Our study encompassed 44 patients in total, with 19 experiencing strokes in the right hemisphere and 25 in the left hemisphere. Upon arrival at the Emergency Department, all patients exhibited acute focal neurological symptoms. The average baseline NIHSS score was 4.30 points (±3.35 SD, median 3.00, and range: 0–14), and the NIHSS score 24 h after admission (early follow-up) was 2.86 points (±2.60 SD, median 2.00, and range: 0–14). At the time of discharge, the NIHSS score was 1.84 points (±2.17 SD, median 1.00, range: 0–10, and n = 43) and the mRS 1.73 (±1.18 SD, median 1.50, range: 0–4, and n = 40). The mean duration of hospitalization was 6.64 days (±2.84 SD, median 6.00, and range: 2–14). The distributions of NIHSS and mRS across the evaluated time points are presented in Figure 3.
Resting-state functional connectivity was assessed for regions defined by the AAL3 atlas, comprising six functional networks. Connectivity estimates were obtained separately for the left hemisphere, right hemisphere, and both hemispheres, resulting in 18 network configurations. In total, 171 connectivity values (predictors) were calculated, including intra-network and inter-network connectivity.

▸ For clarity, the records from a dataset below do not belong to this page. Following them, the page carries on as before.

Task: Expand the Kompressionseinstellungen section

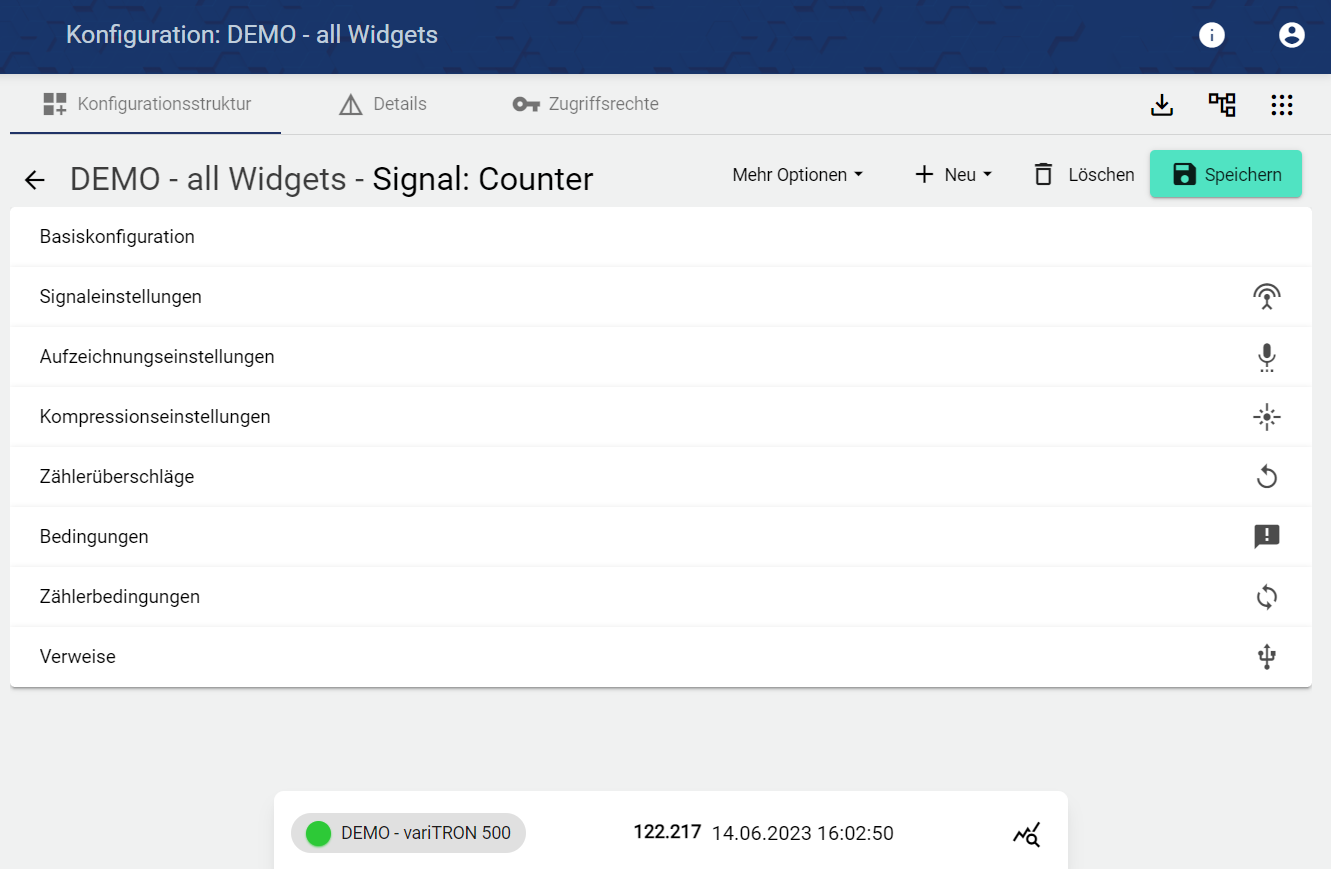Action: pos(155,417)
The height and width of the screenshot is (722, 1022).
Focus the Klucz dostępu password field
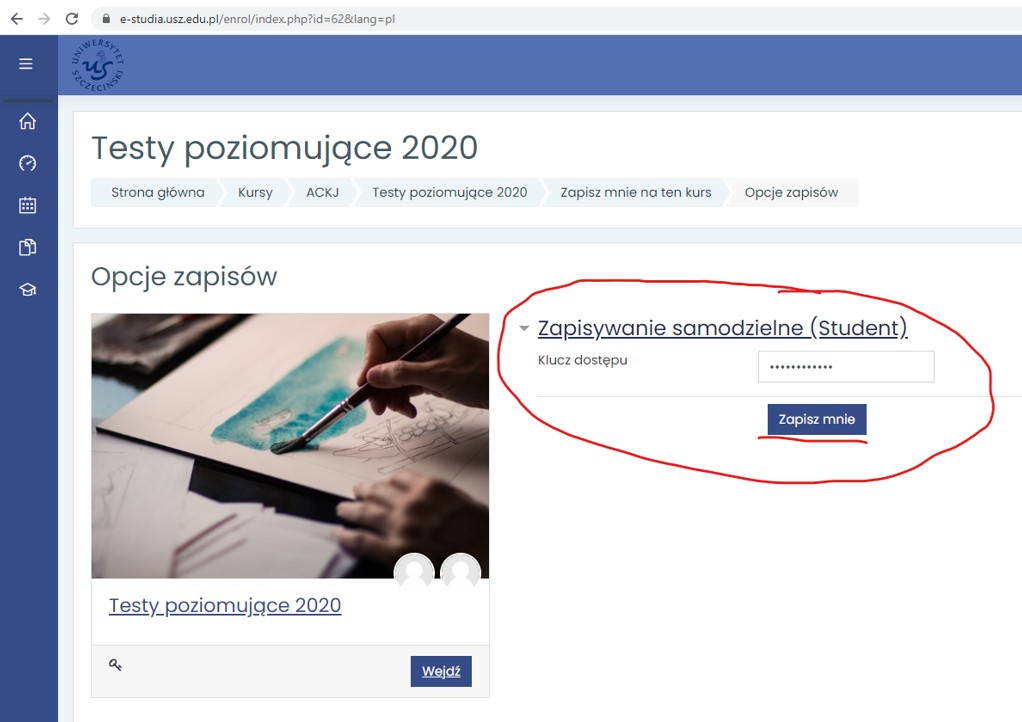846,366
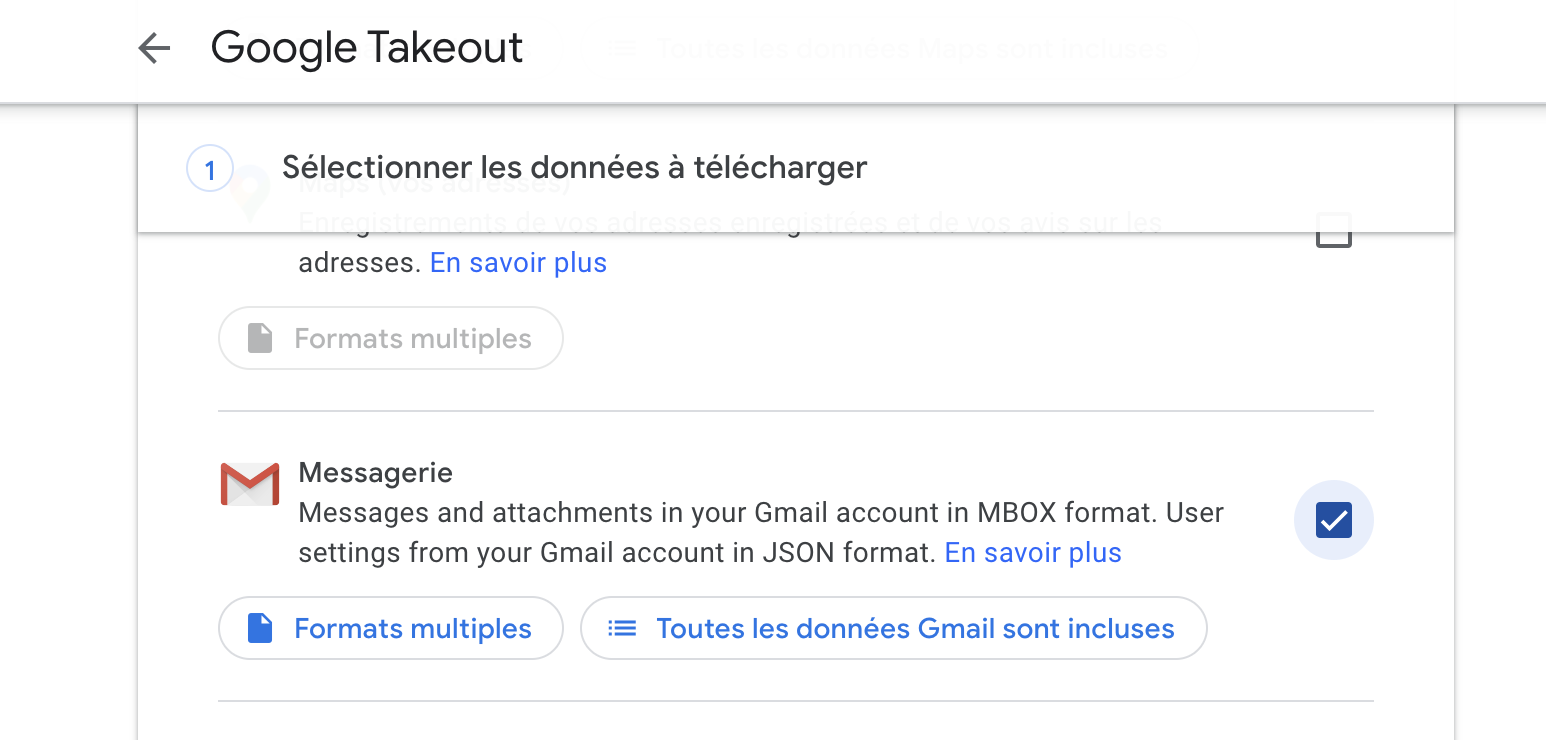
Task: Click the document icon on Gmail's Formats multiples chip
Action: coord(259,628)
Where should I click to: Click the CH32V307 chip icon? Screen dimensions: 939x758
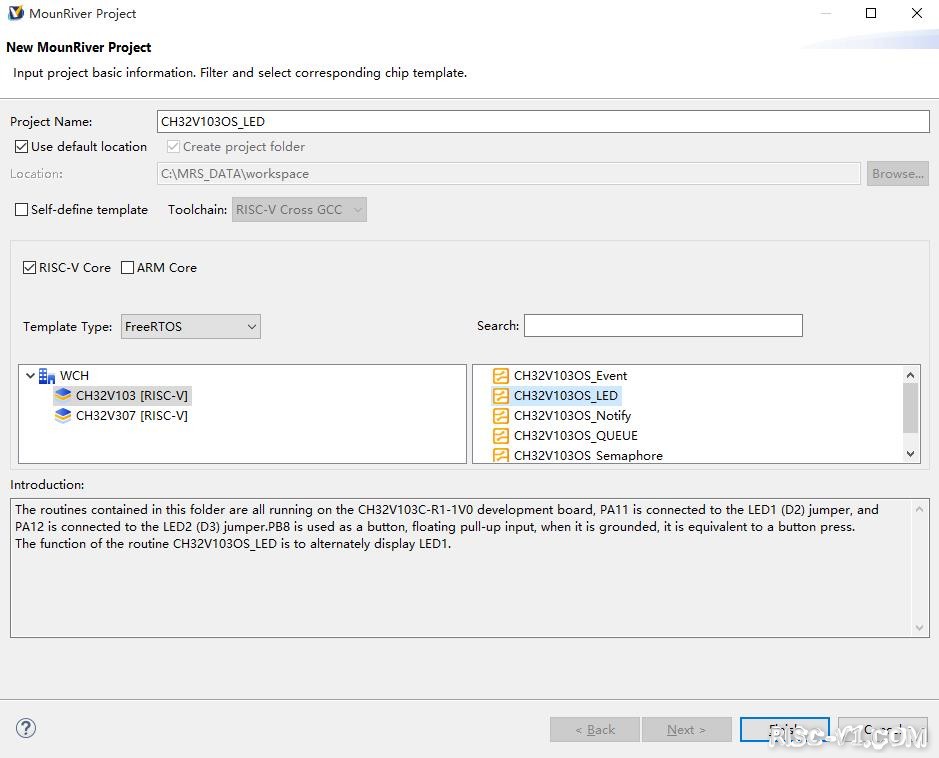63,416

Initially, we tested the predictive power of lesion size versus each individual connectivity predictor. This comparison aimed to determine whether single connectivity metrics provided predictive accuracy comparable to lesion size.
To evaluate the predictive ability of lesion size and connectivity metrics, multiple linear regression models were constructed and compared. A summary of the model metrics for each approach is provided in Table 3, including R-squared, adjusted R-squared, AIC, and BIC. Cross-validation metrics, such as cross-validated R-squared and MSE, were also used to evaluate generalizability.

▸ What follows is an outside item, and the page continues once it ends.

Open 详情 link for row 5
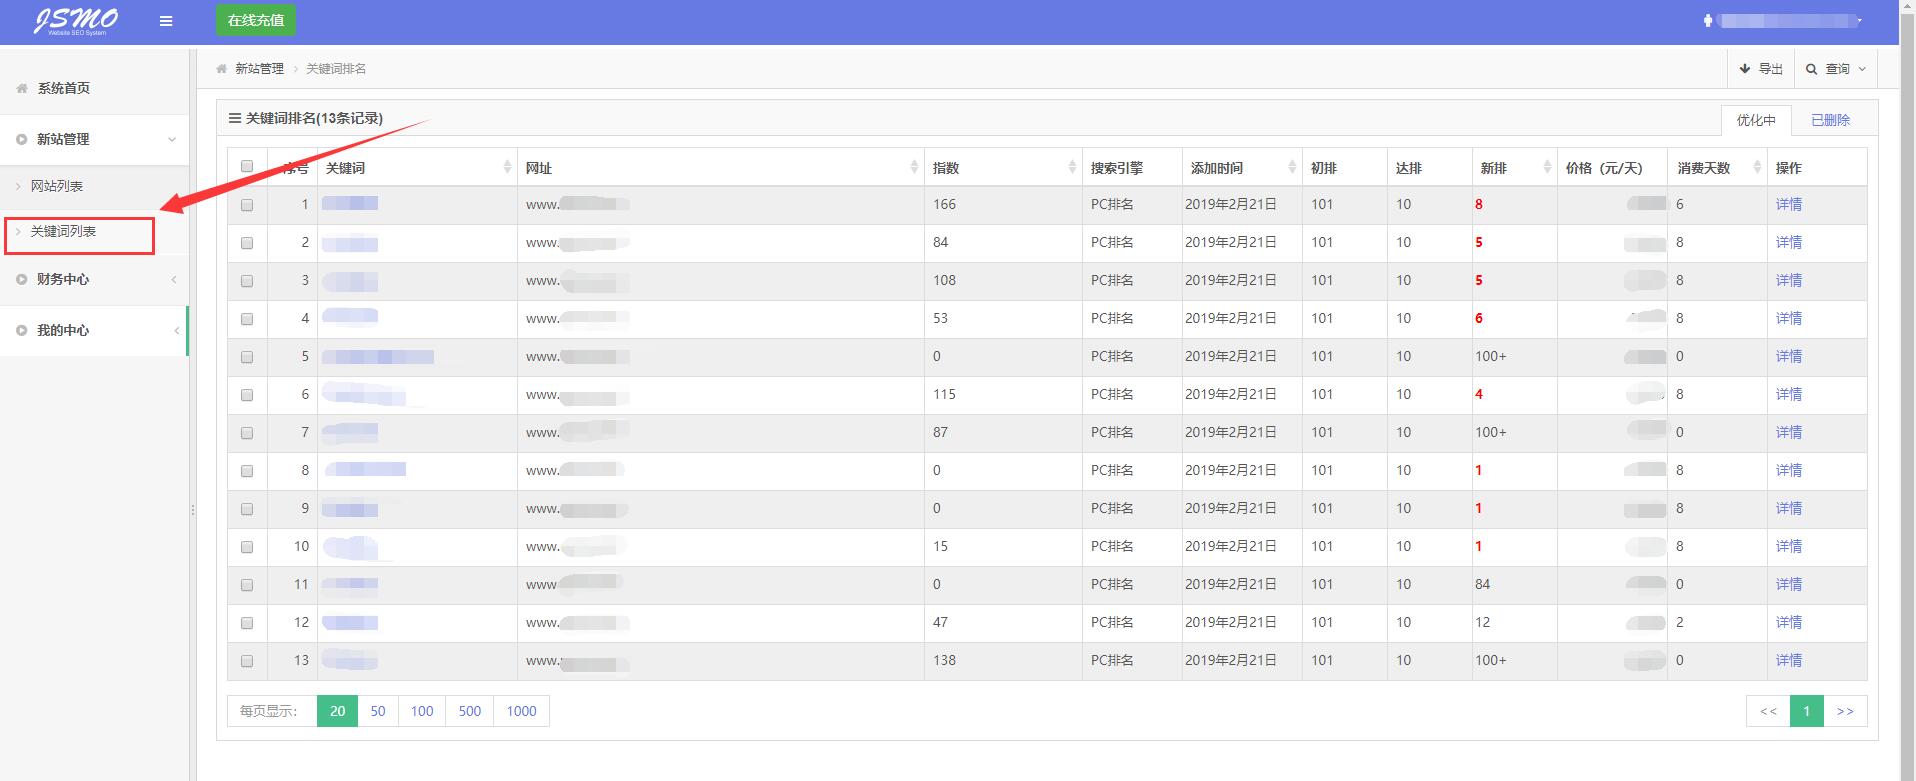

The model using lesion size only, which was treated as a continuous variable, explained approximately 48% of the variance in NIHSS scores (R-squared = 0.48, cross-validated R-squared = 0.49), indicating a moderate predictive ability. No binarization or stratification of lesion size was applied, as continuous modeling preserves predictive information and avoids arbitrary threshold effects. In contrast, the model using the connectivity metric (bilateral primary motor vs. left basal ganglia motor) only had a lower R-squared value of 0.21, suggesting that lesion size was a more robust single predictor of clinical outcome compared to individual connectivity metrics.
When building incremental models without lesion size, the best set of predictors achieved an R-squared of 0.56, with a cross-validated R-squared of 0.59. Including lesion size as the first predictor resulted in a notably higher R-squared of 0.71 and a cross-validated R-squared of 0.73, demonstrating the added predictive power of lesion size combined with connectivity metrics.
Models built for specific hemispheres provided differential predictive performance. The left hemisphere model showed the strongest fit among hemisphere-specific approaches, achieving an R-squared of 0.54 (adjusted R2 = 0.48) and a mean cross-validated R2 of 0.57 (folds: 0.559, 0.564, 0.612, 0.572, and 0.543). This outperformed both the right hemisphere model (R2 = 0.42, CV R2 = 0.45) and the bilateral model (R2 = 0.48, CV R2 = 0.52). A paired t-test across cross-validation folds confirmed a statistically significant improvement for the left hemisphere model compared to the right (p = 0.0016), and a smaller but still significant difference compared to the bilateral model (p = 0.0454). AIC values further supported this result: ΔAIC for the left vs. right hemisphere model was 10.40, and for the left vs. bilateral model was 5.95, favoring the left hemisphere in both cases. Additionally, a likelihood ratio test showed that extending the primary motor-only model with left-lateralized incremental predictors resulted in a significantly better fit (χ2 = 24.42, df = 4, and p = 0.0001). These findings indicate that left-lateralized functional connectivity, particularly within and across motor and attention-related networks, is more strongly associated with acute NIHSS scores than right-sided or interhemispheric features. This aligns with the known lateralization of motor control and the dominance of the left hemisphere in skilled movement planning.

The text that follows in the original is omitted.